Here, set down only the lines between the line that contains "Switch to the Device Mixer tab" and the final line of the material, both included, exactly as written. Skip the pictures.

====================

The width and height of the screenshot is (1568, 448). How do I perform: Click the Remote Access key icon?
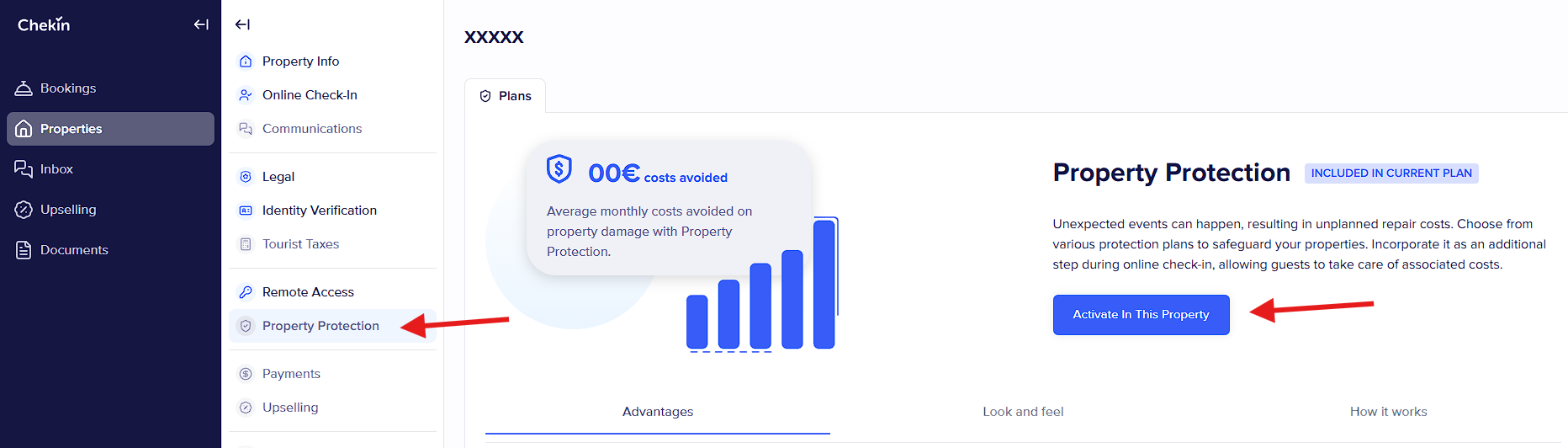click(246, 292)
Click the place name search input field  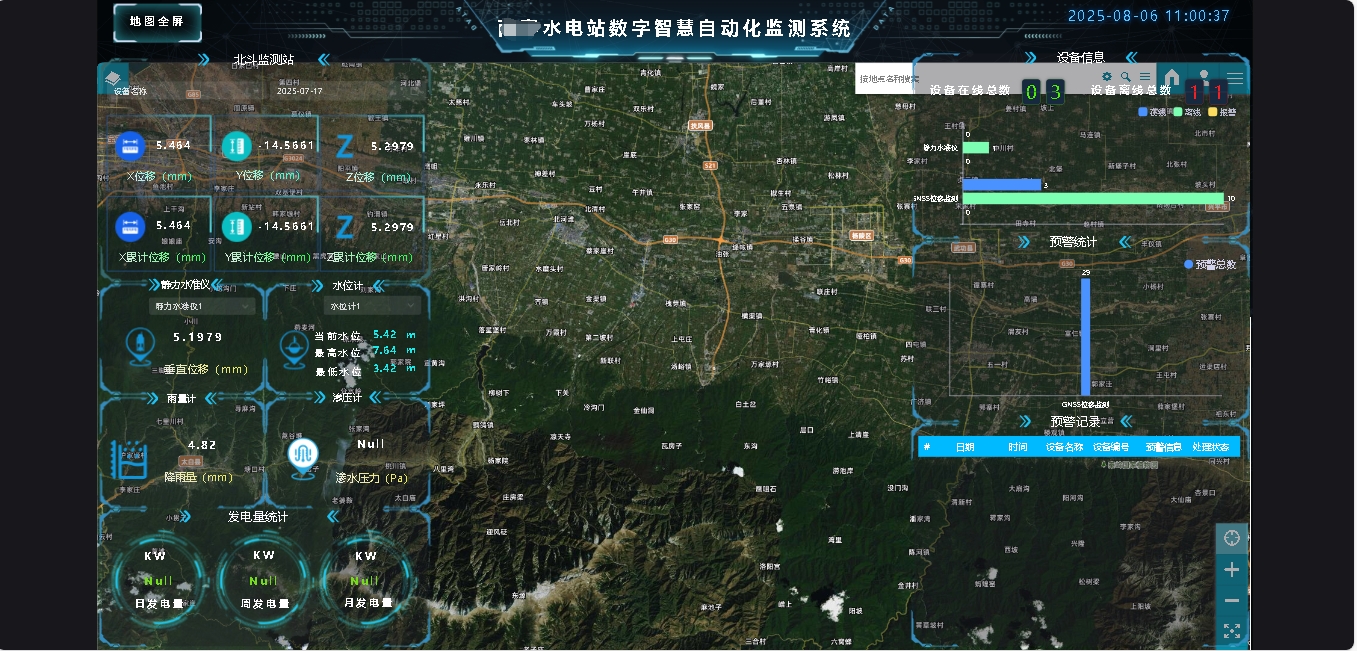point(885,78)
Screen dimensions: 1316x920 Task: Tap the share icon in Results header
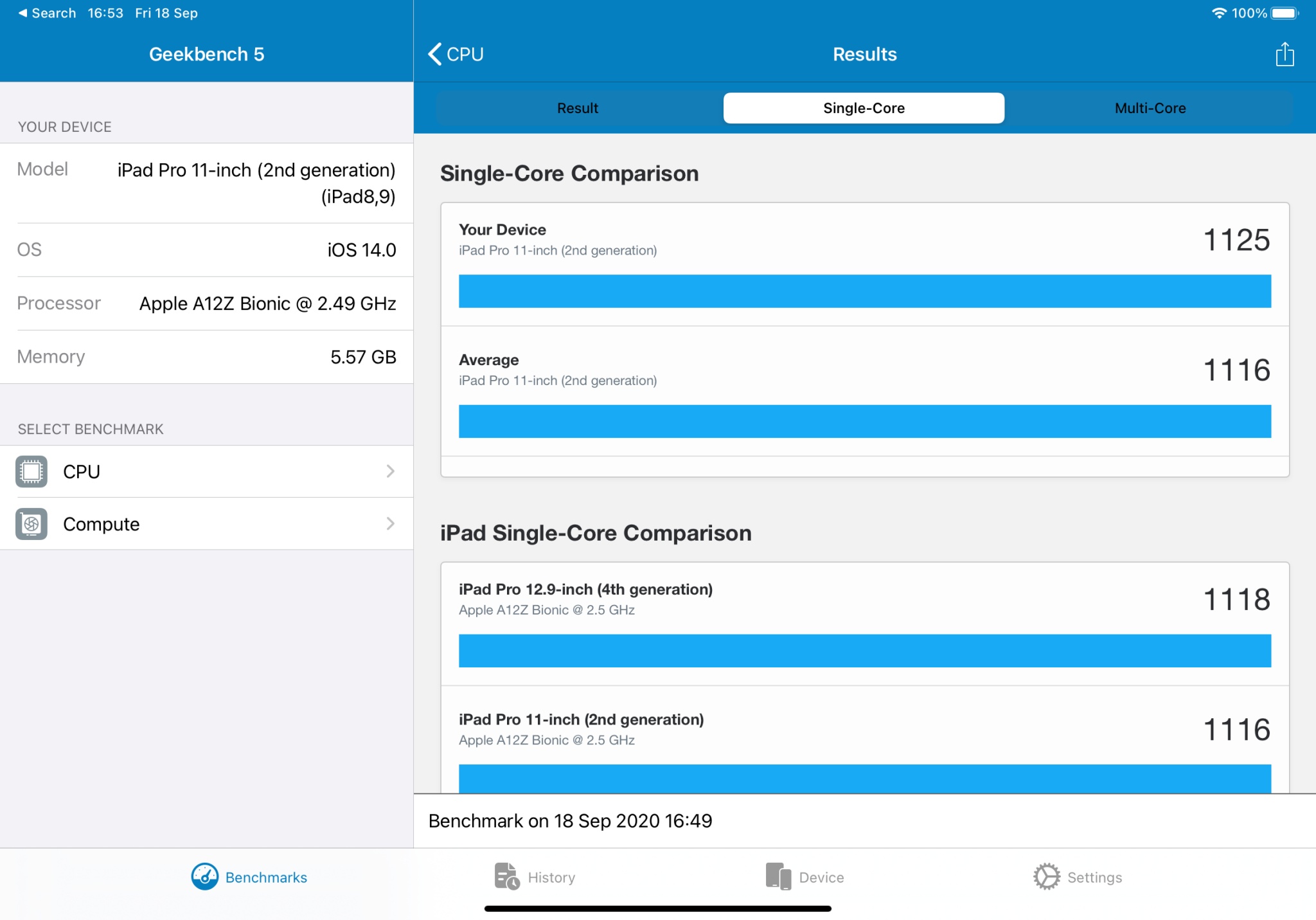tap(1284, 54)
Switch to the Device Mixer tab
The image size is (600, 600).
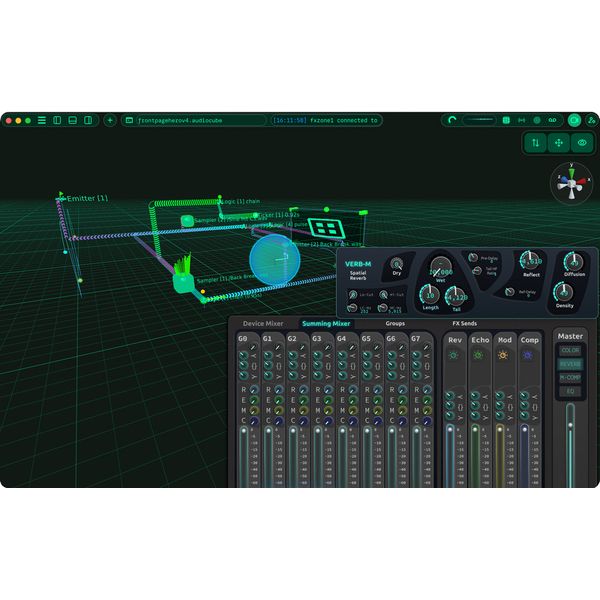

====================

:: ANSWER BOX ::
Switch to the Device Mixer tab
The image size is (600, 600).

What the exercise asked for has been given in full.